** Opening PROVIDED MATERIAL block **
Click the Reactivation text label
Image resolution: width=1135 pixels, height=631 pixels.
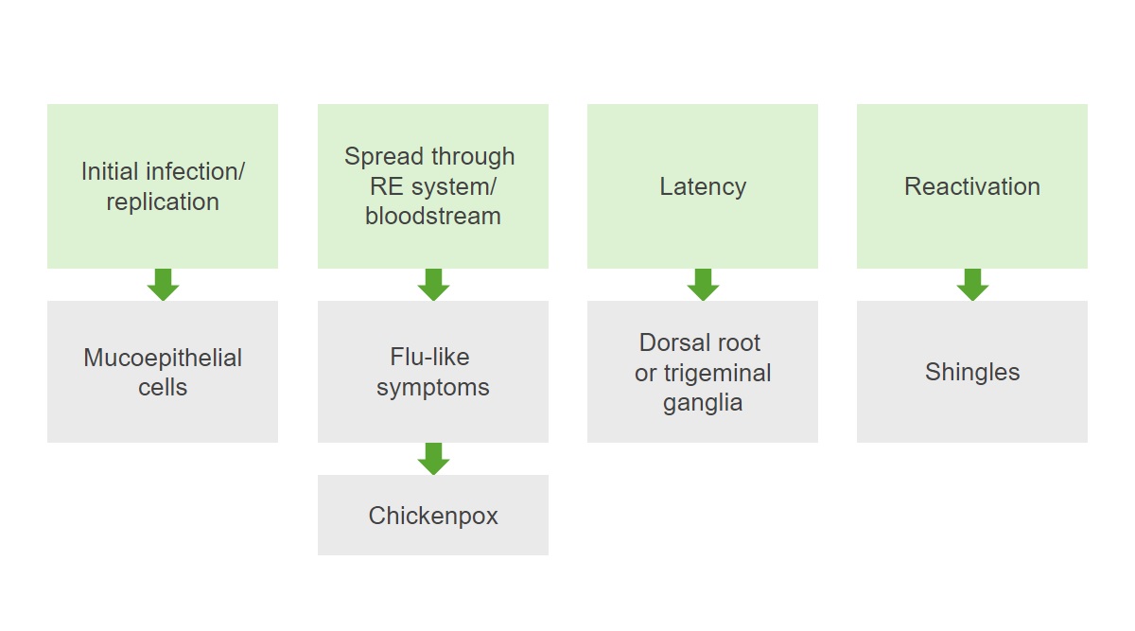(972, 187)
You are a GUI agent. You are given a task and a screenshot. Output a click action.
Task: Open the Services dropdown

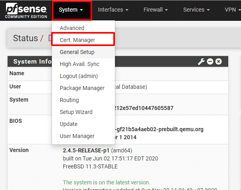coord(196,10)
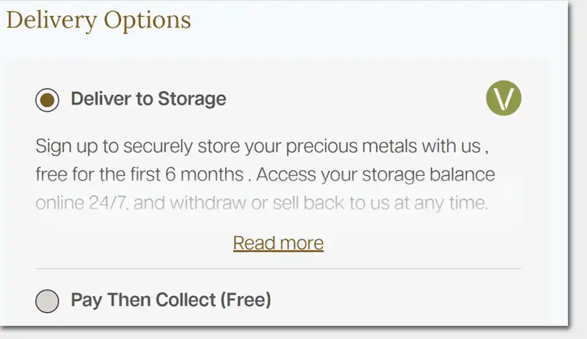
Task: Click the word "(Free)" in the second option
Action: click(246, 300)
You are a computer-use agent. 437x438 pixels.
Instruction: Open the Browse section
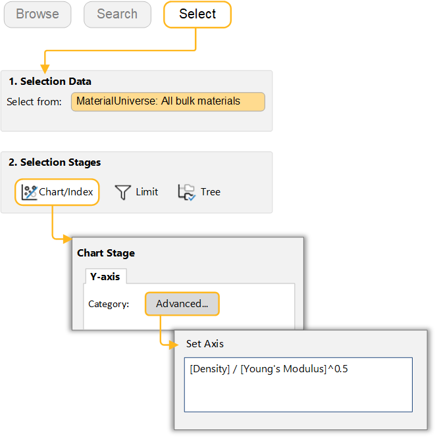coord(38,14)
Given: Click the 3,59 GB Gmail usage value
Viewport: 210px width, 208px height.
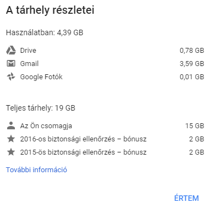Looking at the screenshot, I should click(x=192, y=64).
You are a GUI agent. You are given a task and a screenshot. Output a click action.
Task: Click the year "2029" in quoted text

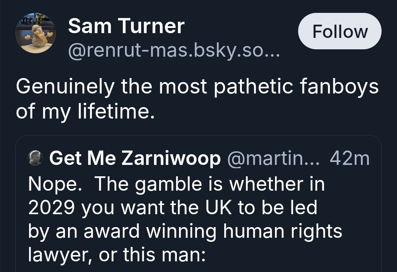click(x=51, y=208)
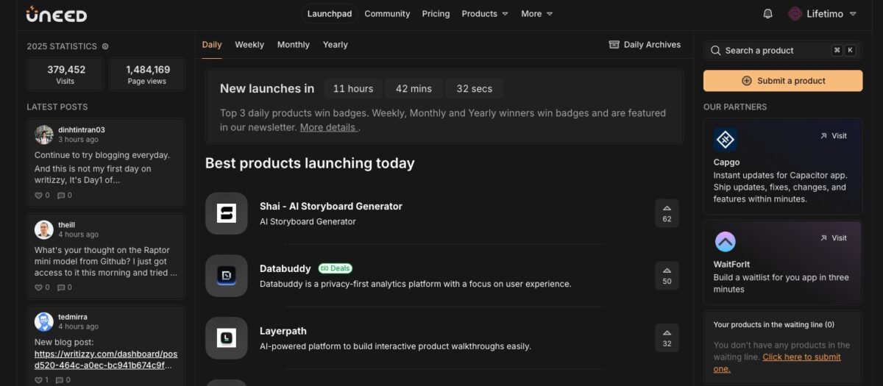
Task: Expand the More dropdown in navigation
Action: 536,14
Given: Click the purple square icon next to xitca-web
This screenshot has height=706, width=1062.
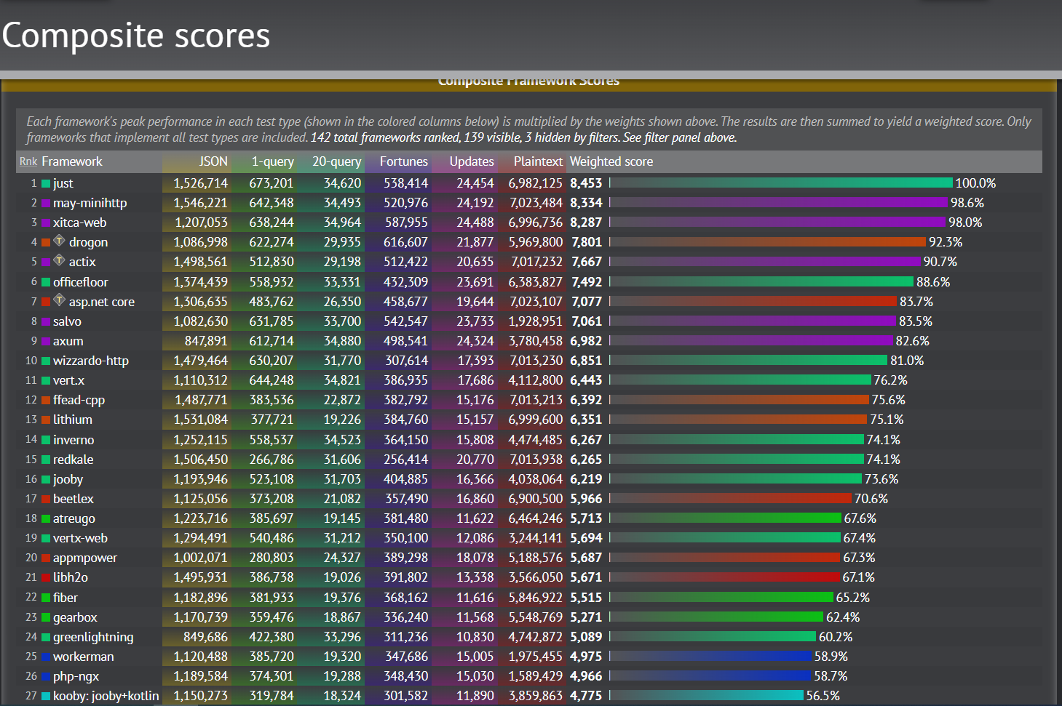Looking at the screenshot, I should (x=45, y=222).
** Closing PROVIDED MATERIAL block **
### ACTION ITEM
Give back every record above exactly as written, skipping each picture.

### REPLY
Click the Reactivation text label
Image resolution: width=1135 pixels, height=631 pixels.
(972, 187)
You are a GUI agent. You are given a task and a screenshot. Output a click action.
Task: Open the Services dropdown

coord(196,10)
Task: Click the word "(Free)" in the second option
Action: click(246, 300)
You are a computer-use agent. 437x438 pixels.
Instruction: Open the Browse section
coord(38,14)
Given: Click the 3,59 GB Gmail usage value
Viewport: 210px width, 208px height.
Looking at the screenshot, I should click(x=192, y=64).
You are a GUI agent. You are given a task and a screenshot. Output a click action.
Task: Click the year "2029" in quoted text

click(x=51, y=208)
Task: Expand the More dropdown in navigation
Action: 536,14
Given: Click the purple square icon next to xitca-web
This screenshot has height=706, width=1062.
Looking at the screenshot, I should (x=45, y=222).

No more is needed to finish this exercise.